PS C:\> Import-Csv length.txt,hash.txt -Delimiter " " -Header File,Data |
group file | Select @{Name="Hash";Expression={$_.Group[1].Data}}, Name,
@{Name="Length";Expression={$_.Group[0].Data}}

Hash Name Length
---- ---- ------
a088531884ee5eb520e98b3e9e18283f29e13d25 001.jpg 4227504
77febb1498b2926ee6a988c97f3457e38736456d 002.jpg 4600982
922bcb001d025d747c2ee56328811a4270b62079 003.jpg 4271719
...


The Select-Object (alias select) cmdlet allows for custom expressions which was used to get the hash and the length. The "Group" object contains multiple items and each can be access by its index value, 0 is the length and 1 is the hash.

Fileless PowerShell

The initial task was to get the file name, length, and hash from separate files and combine them in to one. Let's try this again without using files.

This would be very easy if powershell just had a hashing cmdlet, but it doesn't. However, we can do hashing by using the .NET library and some very ugly PowerShell. Maybe in v3 we will get a Get-Hash cmdlet, but it seems as likely as the addition of Get-Unicorn or Get-MillionDollars.

So we need some hash, but not the kind that is illegal in 49 states, we need the hash of a file. Here is how we get it.

PS C:\> PS C:\> gci 001.jpg | % { (New-Object System.Security.Cryptography
.SHA1CryptoServiceProvider).ComputeHash($_.OpenRead()) }


We use the SHA1CryptoServiceProvider .NET class, but it adds another bump since it doesn't take files as input and will only take a stream. It isn't hard to get the stream though, all we need to use is the OpenRead method of our file object.

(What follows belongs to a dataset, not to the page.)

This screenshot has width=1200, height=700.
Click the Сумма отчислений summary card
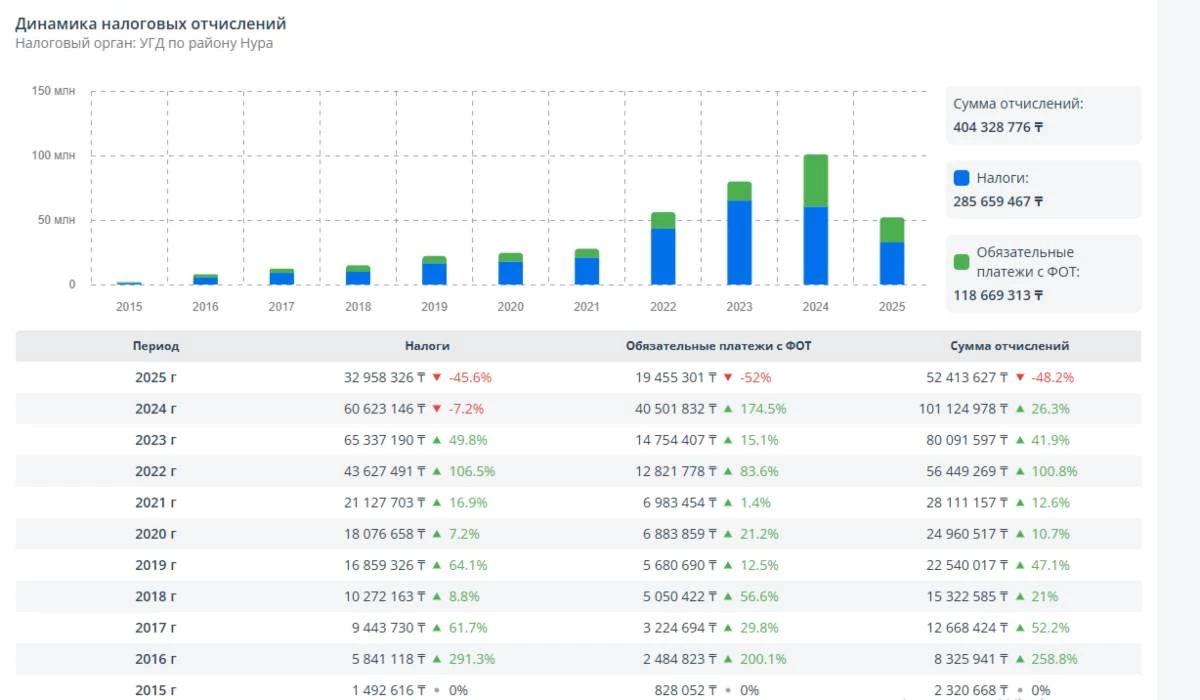click(1042, 115)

If that wasn't enough, there is another problem, the output.

PS C:\> PS C:\> gci 001.jpg | % { (New-Object System.Security.Cryptography
.SHA1CryptoServiceProvider).ComputeHash($_.OpenRead()) }

160
136
83
24
...


The result is an array of bytes. So we have to convert that to hex and combine it together.

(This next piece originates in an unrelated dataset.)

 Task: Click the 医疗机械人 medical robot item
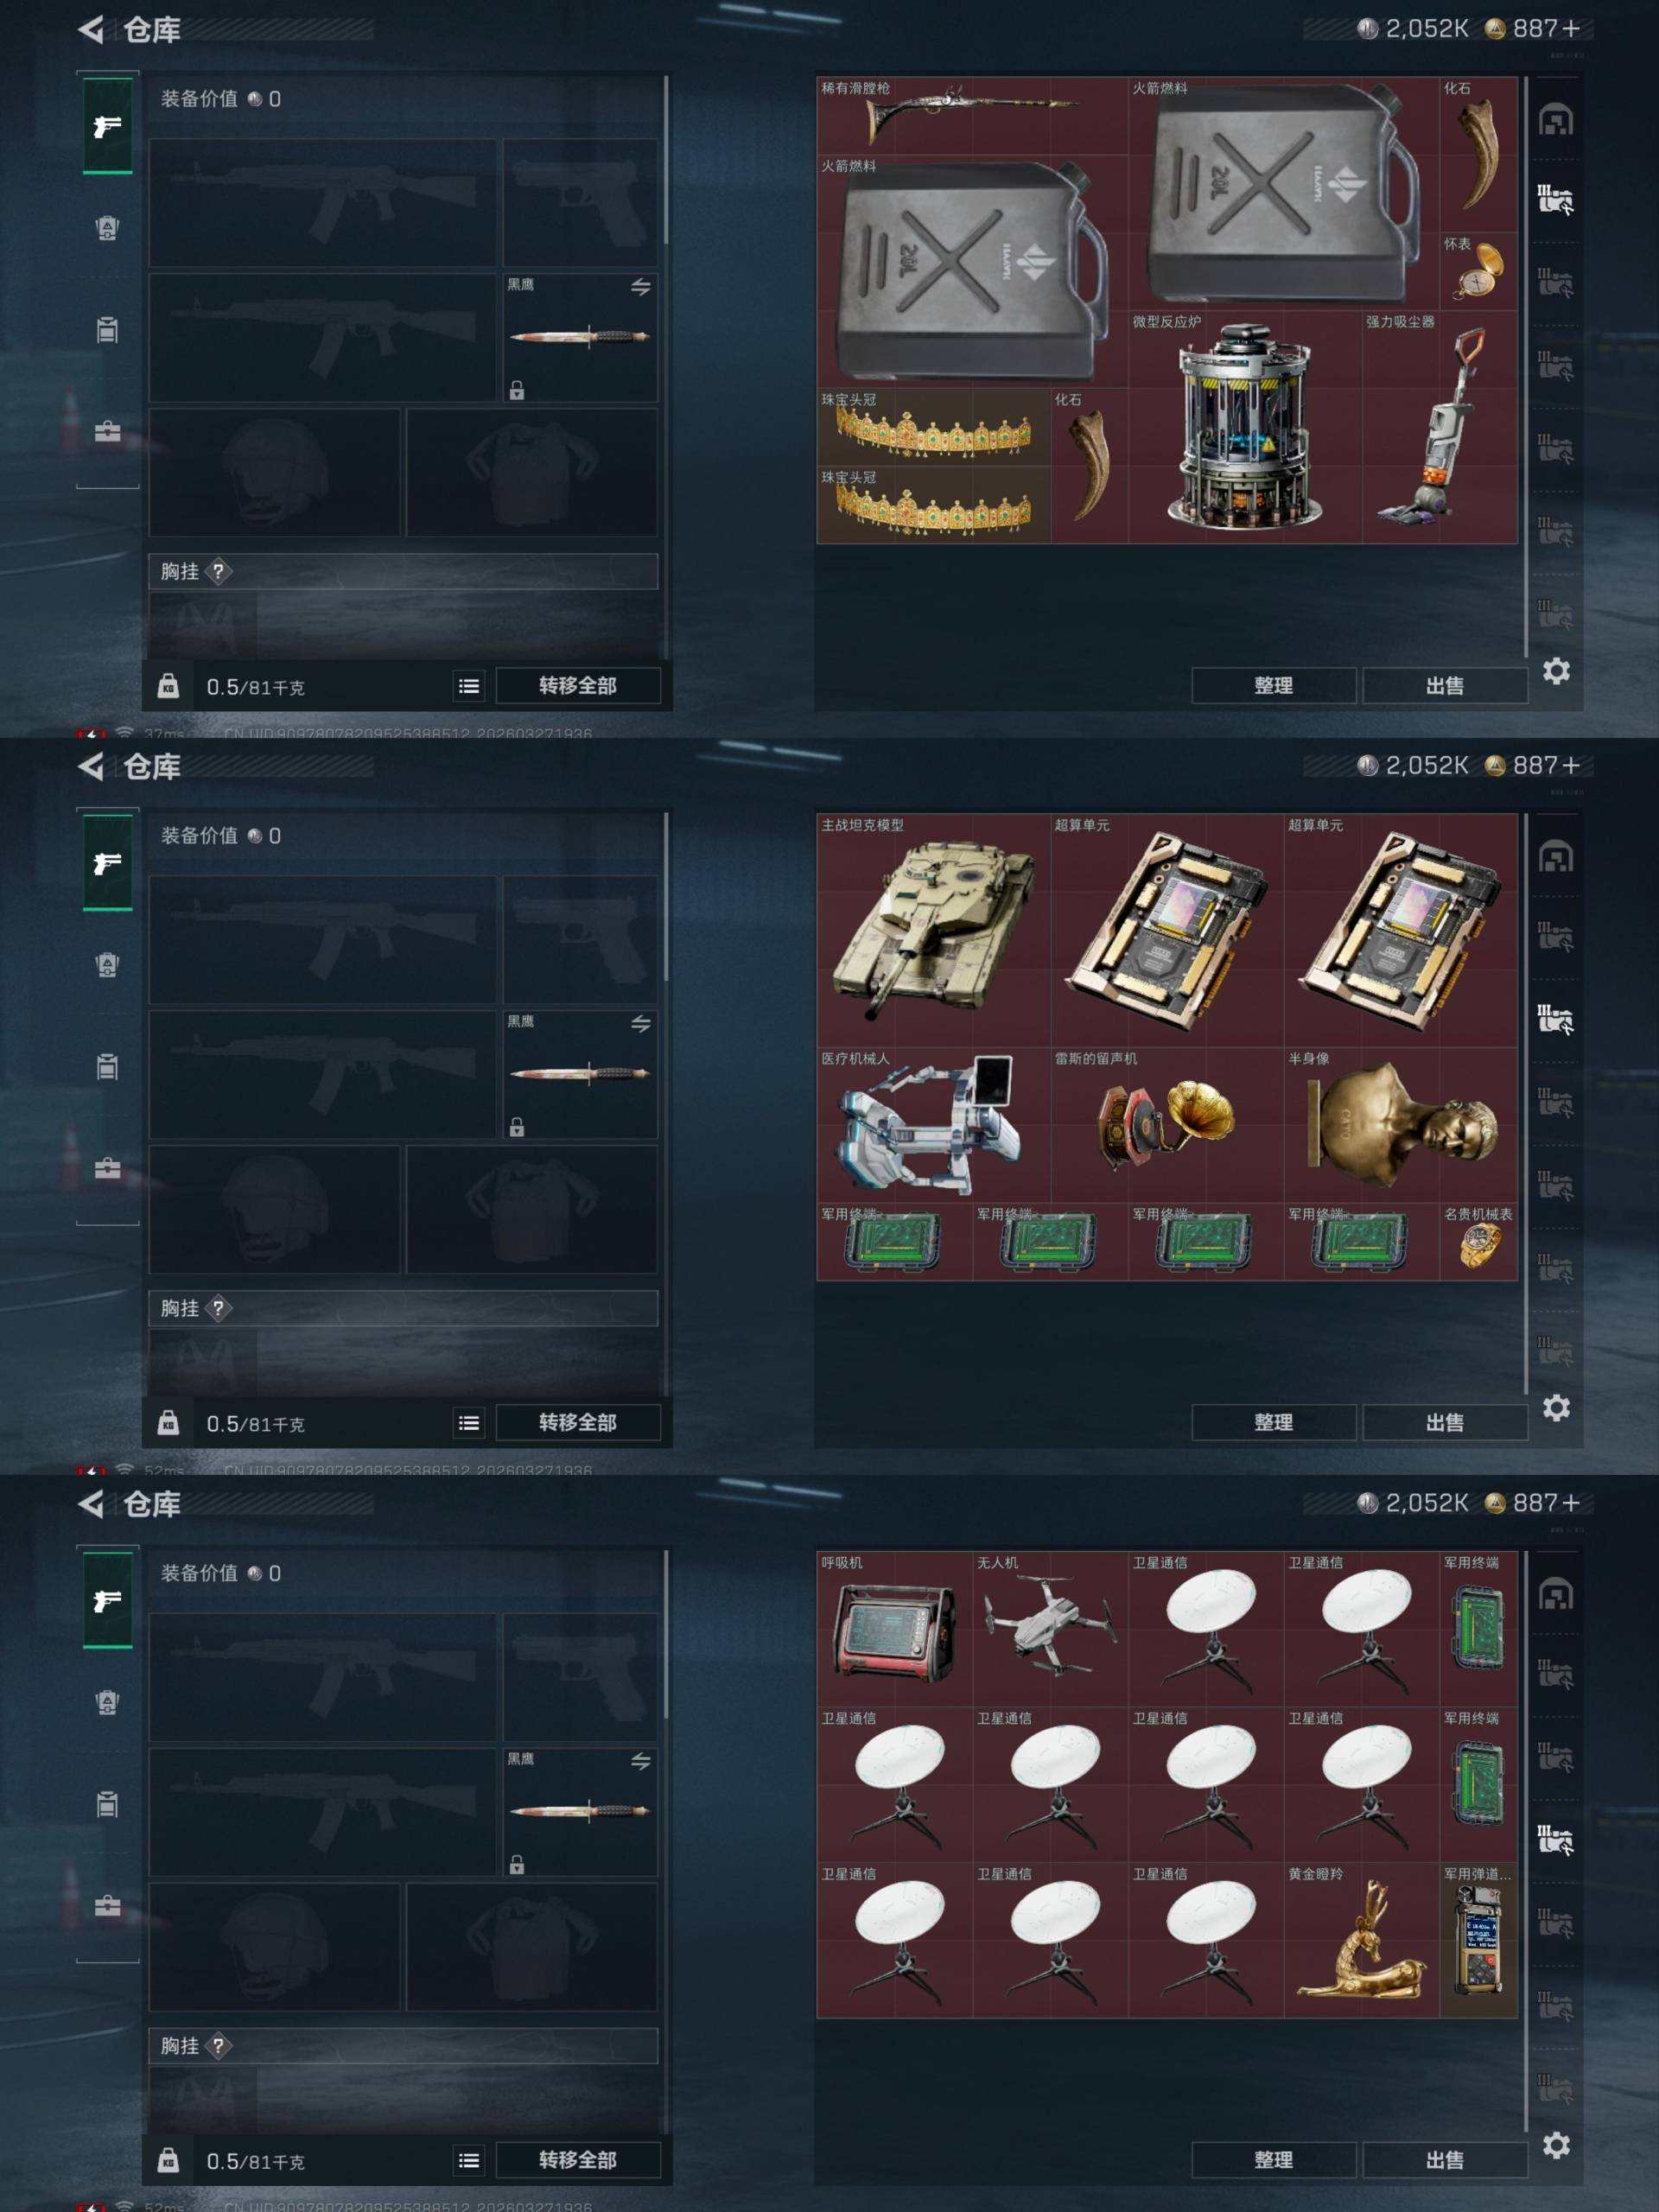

PS C:\> gci 001.jpg | % {$hash=""; (New-Object System.Security.Cryptography
.SHA1CryptoServiceProvider).ComputeHash($_.OpenRead()) | % { $hash += $_.ToString("X2") }; $hash}

a088531884ee5eb520e98b3e9e18283f29e13d25


We use the ToString method with the format string X2 to convert each byte to hex. The X converts it to hex, and the 2 will make sure the output is two characters wide (0A vs A). We then use the variable $hash to stitch our bytes together to get the full hash.

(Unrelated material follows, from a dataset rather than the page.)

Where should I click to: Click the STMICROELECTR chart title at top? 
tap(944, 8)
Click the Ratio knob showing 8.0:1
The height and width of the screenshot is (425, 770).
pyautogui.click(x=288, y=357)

Now let's see the full command.

PS C:\> gci *.* | select @{Name="Hash";Expression={$hash=""; (New-Object
System.Security.Cryptography.SHA1CryptoServiceProvider).ComputeHash($_.OpenRead()) |
% { $hash += $_.ToString("X2") }; $hash}}, name, length

Hash Name Length
---- ---- ------
a088531884ee5eb520e98b3e9e18283f29e13d25 001.jpg 4227504
77febb1498b2926ee6a988c97f3457e38736456d 002.jpg 4600982
922bcb001d025d747c2ee56328811a4270b62079 003.jpg 4271719
...


The first thing we do is get all the files in the currect directory using Get-ChildItem (aliased as gci or dir). That is piped in to Select-Object (aliased as select) to get the hash, filename, and size. The Select-Object cmdlet allows us to get properties of the pipeline object as well as creating a custom expression. In our case we will use the custom expression to calculate the hash.

Our results are in object form and can be piped to a file with Out-File or Out-Csv.

So the task is complete, but let's pretend for a second we had the fictional Get-Hash cmdlet. If we had our leprachaun our command might look something like this:

PS C:\> gci *.* | select @{Name="Hash";Expression={Get-Hash $_ sha1}, name, length


If only getting hash was easier in Windows.